La socia local de Tishman es la desarrolladora
Urbanyard, de la familia Neuss. Justamente Germán Neuss estaría negociando con la Corporación un nuevo uso para ese terreno, que originalmente iba a albergar un miniestadio. En efecto, cuando se licitaron los terrenos «del otro lado del agua», se hizo con un destino prefijado, y el lote en cuestión venía con la etiqueta «miniestadio» puesta. Luego, la derrota de Buenos Aires en su pretensión de albergar los Juegos Olímpicos de 2004 hizo inviable (e inútil) la construcción de un «segundo Luna Park» a metros del existente.

Urbanyard, más Editorial Atlántida, el Citi y Torneos y Competencias se habían quedado con el lote, pero luego de varios cambios de propietarios, los actuales lograron de la Corporación la modificación del código del mismo, recategorizado para oficinas.

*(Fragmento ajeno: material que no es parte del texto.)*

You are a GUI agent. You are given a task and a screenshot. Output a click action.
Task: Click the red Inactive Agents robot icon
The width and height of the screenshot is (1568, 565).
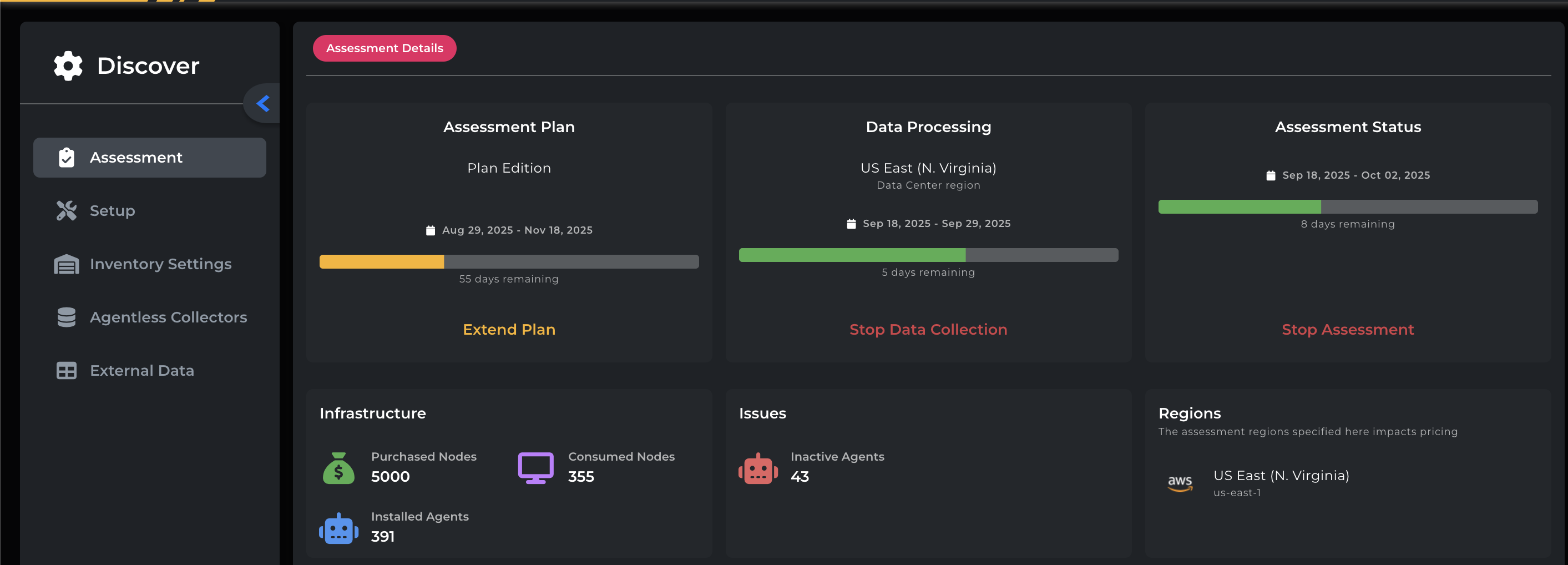(x=758, y=468)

Los anteriores dueños vendieron el terreno a Urbanyard, que a su vez logró asociar a Tishman en el proyecto de edificio comercial. Ahora, la crisis dirá cuándo se pone en marcha. Mientras tanto, los casi 30.000 paseantes que recorren la ribera sur por fin de semana disfrutarían de una plaza. Ahora, nuevamente los vaivenes del país hacen inviable también este nuevo propósito.

En tanto
Neuss, que es accionista principal del Yatch Club Puerto Madero, está «mirando» qué negocio pondrá en el desalojado ex Divino Buenos Aires. Sobre todo porque la Corporación le prometió iniciar las obras del puente giratorio sobre la avenida Córdoba y del boulevard que lo acompañará. Cabe recordar que este puente debió hacerse hace casi tres años.

• Tangos

Según trascendió, la intención de Neuss sería poner en el ex Divino una sucursal de una tanguería que funciona en el barrio de Barracas, atento a la obvia carencia de oferta de esparcimiento que aqueja a la zona desde su nacimiento.

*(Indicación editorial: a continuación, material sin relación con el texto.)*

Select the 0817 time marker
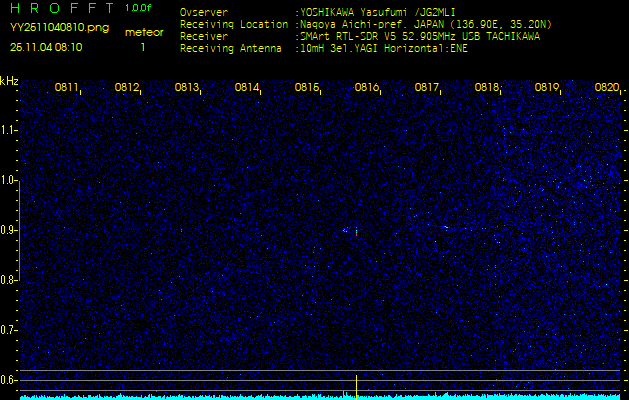Viewport: 629px width, 400px height. tap(427, 88)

La Corporación -un ente bipartito entre la Nación y el municipio- también estaría por comenzar los trabajos en el «malecón» peatonal que bordeará los diques 1 y 2, y estarían negociando con la
Fundación Fortabat para ver qué se hace con el museo que iba a albergar la colección de arte de Amalia Lacroze de Fortabat. El trascendido indica que el ente oficial le habría sugerido a la dueña de Loma Negra terminar el museo (cuyas obras llevan un atraso de más de un año) y destinarlo a salas de exposiciones. Por ahora, no parece probable que desde la fundación accedan a este requerimiento.

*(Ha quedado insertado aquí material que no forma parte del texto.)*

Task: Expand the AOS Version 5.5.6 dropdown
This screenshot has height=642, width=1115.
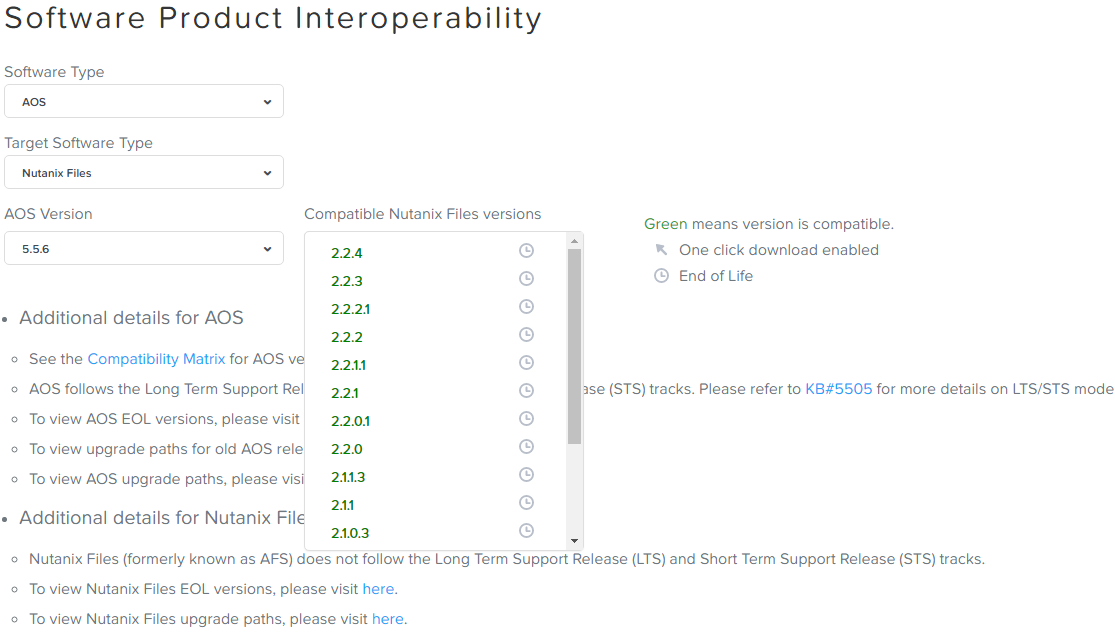Action: tap(144, 249)
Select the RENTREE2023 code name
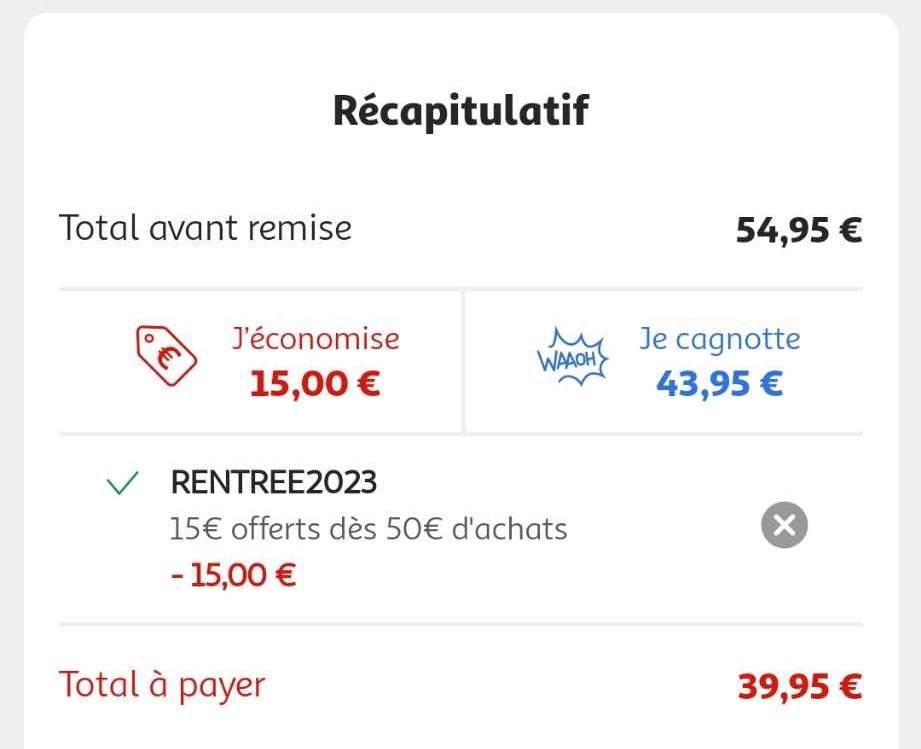The height and width of the screenshot is (749, 921). (x=273, y=482)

Otro terreno que sigue desocupado -y continuará igual por un largo tiempo, casi seguramente- es el que iba a estar destinado a levantar un
shopping center y complejo de salas cinematográficas, detrás del Dique 3. Las herederas de Alberto González -dueño original e ideólogo del proyecto, y accionistas principales del Hilton- estarían buscando socio para dotar al barrio de un centro comercial. En principio, el mall se cambiaría por un hipermercado (se hablaba de Coto), pero por ahora también parece muy verde la posibilidad de que los nuevos vecinos (que se mudaron a los edificios que hizo la constructora Fernández Prieto) hagan las compras en el barrio.